→ **Aim of the exercise**:
Each entry must be reproduced precisely as it stands.

→ **Records for the task**:
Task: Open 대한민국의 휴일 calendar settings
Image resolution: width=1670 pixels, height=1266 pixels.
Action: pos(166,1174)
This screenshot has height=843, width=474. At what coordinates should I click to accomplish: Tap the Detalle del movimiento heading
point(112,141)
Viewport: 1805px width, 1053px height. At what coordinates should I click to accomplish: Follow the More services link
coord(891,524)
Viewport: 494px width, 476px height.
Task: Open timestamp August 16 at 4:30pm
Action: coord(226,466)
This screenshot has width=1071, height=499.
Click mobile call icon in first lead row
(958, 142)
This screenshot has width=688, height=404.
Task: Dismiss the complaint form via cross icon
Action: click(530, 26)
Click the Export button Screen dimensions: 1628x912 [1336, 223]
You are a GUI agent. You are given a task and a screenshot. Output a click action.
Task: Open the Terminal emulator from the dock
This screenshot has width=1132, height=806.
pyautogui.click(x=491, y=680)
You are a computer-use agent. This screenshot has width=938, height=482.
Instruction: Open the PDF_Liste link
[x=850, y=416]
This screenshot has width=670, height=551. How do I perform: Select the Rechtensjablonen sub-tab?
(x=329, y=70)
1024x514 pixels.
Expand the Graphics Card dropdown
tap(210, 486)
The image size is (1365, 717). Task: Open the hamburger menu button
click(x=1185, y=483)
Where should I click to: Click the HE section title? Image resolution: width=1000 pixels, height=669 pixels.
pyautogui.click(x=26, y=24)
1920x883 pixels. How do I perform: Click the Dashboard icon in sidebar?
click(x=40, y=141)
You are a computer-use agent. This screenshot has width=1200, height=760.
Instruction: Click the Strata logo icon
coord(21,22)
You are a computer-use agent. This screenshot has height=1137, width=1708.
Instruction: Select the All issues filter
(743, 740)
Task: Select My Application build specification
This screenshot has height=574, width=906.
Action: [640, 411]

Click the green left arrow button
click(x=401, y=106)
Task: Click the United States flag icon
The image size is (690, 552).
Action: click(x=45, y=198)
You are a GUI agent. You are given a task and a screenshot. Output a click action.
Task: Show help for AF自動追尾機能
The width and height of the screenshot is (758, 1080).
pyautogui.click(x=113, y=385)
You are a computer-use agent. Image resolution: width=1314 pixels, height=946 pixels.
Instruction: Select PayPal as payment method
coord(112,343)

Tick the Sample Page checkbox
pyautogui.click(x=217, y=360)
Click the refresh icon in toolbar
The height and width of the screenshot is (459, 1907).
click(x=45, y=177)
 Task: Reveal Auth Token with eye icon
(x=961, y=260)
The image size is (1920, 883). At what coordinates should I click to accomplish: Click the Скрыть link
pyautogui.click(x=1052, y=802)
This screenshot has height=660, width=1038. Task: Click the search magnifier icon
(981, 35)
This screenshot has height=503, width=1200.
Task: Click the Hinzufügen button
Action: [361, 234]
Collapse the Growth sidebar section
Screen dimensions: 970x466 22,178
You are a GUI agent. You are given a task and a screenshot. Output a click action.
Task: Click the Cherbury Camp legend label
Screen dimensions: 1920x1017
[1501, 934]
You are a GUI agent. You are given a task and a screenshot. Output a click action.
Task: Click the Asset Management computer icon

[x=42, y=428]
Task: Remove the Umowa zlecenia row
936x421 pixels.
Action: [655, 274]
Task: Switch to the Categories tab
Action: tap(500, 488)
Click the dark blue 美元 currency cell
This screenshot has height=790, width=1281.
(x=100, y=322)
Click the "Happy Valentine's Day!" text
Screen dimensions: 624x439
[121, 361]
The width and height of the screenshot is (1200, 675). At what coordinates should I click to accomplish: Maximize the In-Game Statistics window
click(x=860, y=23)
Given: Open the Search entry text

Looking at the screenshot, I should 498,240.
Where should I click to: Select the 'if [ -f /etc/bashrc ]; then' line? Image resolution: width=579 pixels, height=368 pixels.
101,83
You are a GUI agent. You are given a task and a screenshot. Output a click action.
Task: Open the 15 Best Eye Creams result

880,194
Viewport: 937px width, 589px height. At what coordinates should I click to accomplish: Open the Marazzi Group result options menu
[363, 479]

→ **Final answer**:
Task: Open 대한민국의 휴일 calendar settings
Image resolution: width=1670 pixels, height=1266 pixels.
Action: pos(166,1174)
This screenshot has height=843, width=474. At what coordinates should I click to accomplish: Tap the Detalle del movimiento heading
point(112,141)
Viewport: 1805px width, 1053px height. At what coordinates should I click to accomplish: Follow the More services link
coord(891,524)
Viewport: 494px width, 476px height.
Task: Open timestamp August 16 at 4:30pm
Action: coord(226,466)
This screenshot has width=1071, height=499.
Click mobile call icon in first lead row
(958, 142)
This screenshot has width=688, height=404.
Task: Dismiss the complaint form via cross icon
Action: click(530, 26)
Click the Export button Screen dimensions: 1628x912 [1336, 223]
You are a GUI agent. You are given a task and a screenshot. Output a click action.
Task: Open the Terminal emulator from the dock
This screenshot has width=1132, height=806.
pyautogui.click(x=491, y=680)
You are a computer-use agent. This screenshot has width=938, height=482.
Instruction: Open the PDF_Liste link
[x=850, y=416]
This screenshot has width=670, height=551. How do I perform: Select the Rechtensjablonen sub-tab?
(x=329, y=70)
1024x514 pixels.
Expand the Graphics Card dropdown
tap(210, 486)
The image size is (1365, 717). Task: Open the hamburger menu button
click(x=1185, y=483)
Where should I click to: Click the HE section title? Image resolution: width=1000 pixels, height=669 pixels.
pyautogui.click(x=26, y=24)
1920x883 pixels. How do I perform: Click the Dashboard icon in sidebar?
click(x=40, y=141)
You are a computer-use agent. This screenshot has width=1200, height=760.
Instruction: Click the Strata logo icon
coord(21,22)
You are a computer-use agent. This screenshot has height=1137, width=1708.
Instruction: Select the All issues filter
(743, 740)
Task: Select My Application build specification
This screenshot has height=574, width=906.
Action: [640, 411]

Click the green left arrow button
click(x=401, y=106)
Task: Click the United States flag icon
The image size is (690, 552).
Action: click(x=45, y=198)
You are a GUI agent. You are given a task and a screenshot. Output a click action.
Task: Show help for AF自動追尾機能
The width and height of the screenshot is (758, 1080).
pyautogui.click(x=113, y=385)
You are a computer-use agent. Image resolution: width=1314 pixels, height=946 pixels.
Instruction: Select PayPal as payment method
coord(112,343)

Tick the Sample Page checkbox
pyautogui.click(x=217, y=360)
Click the refresh icon in toolbar
The height and width of the screenshot is (459, 1907).
click(x=45, y=177)
 Task: Reveal Auth Token with eye icon
(x=961, y=260)
The image size is (1920, 883). At what coordinates should I click to accomplish: Click the Скрыть link
pyautogui.click(x=1052, y=802)
This screenshot has height=660, width=1038. Task: Click the search magnifier icon
(981, 35)
This screenshot has height=503, width=1200.
Task: Click the Hinzufügen button
Action: [361, 234]
Collapse the Growth sidebar section
Screen dimensions: 970x466 22,178
You are a GUI agent. You are given a task and a screenshot. Output a click action.
Task: Click the Cherbury Camp legend label
Screen dimensions: 1920x1017
[1501, 934]
You are a GUI agent. You are given a task and a screenshot. Output a click action.
Task: Click the Asset Management computer icon

[x=42, y=428]
Task: Remove the Umowa zlecenia row
936x421 pixels.
Action: [655, 274]
Task: Switch to the Categories tab
Action: tap(500, 488)
Click the dark blue 美元 currency cell
This screenshot has height=790, width=1281.
(x=100, y=322)
Click the "Happy Valentine's Day!" text
Screen dimensions: 624x439
[121, 361]
The width and height of the screenshot is (1200, 675). At what coordinates should I click to accomplish: Maximize the In-Game Statistics window
click(x=860, y=23)
Given: Open the Search entry text

Looking at the screenshot, I should 498,240.
Where should I click to: Select the 'if [ -f /etc/bashrc ]; then' line? Image resolution: width=579 pixels, height=368 pixels.
101,83
You are a GUI agent. You are given a task and a screenshot. Output a click action.
Task: Open the 15 Best Eye Creams result

880,194
Viewport: 937px width, 589px height. At what coordinates should I click to accomplish: Open the Marazzi Group result options menu
[363, 479]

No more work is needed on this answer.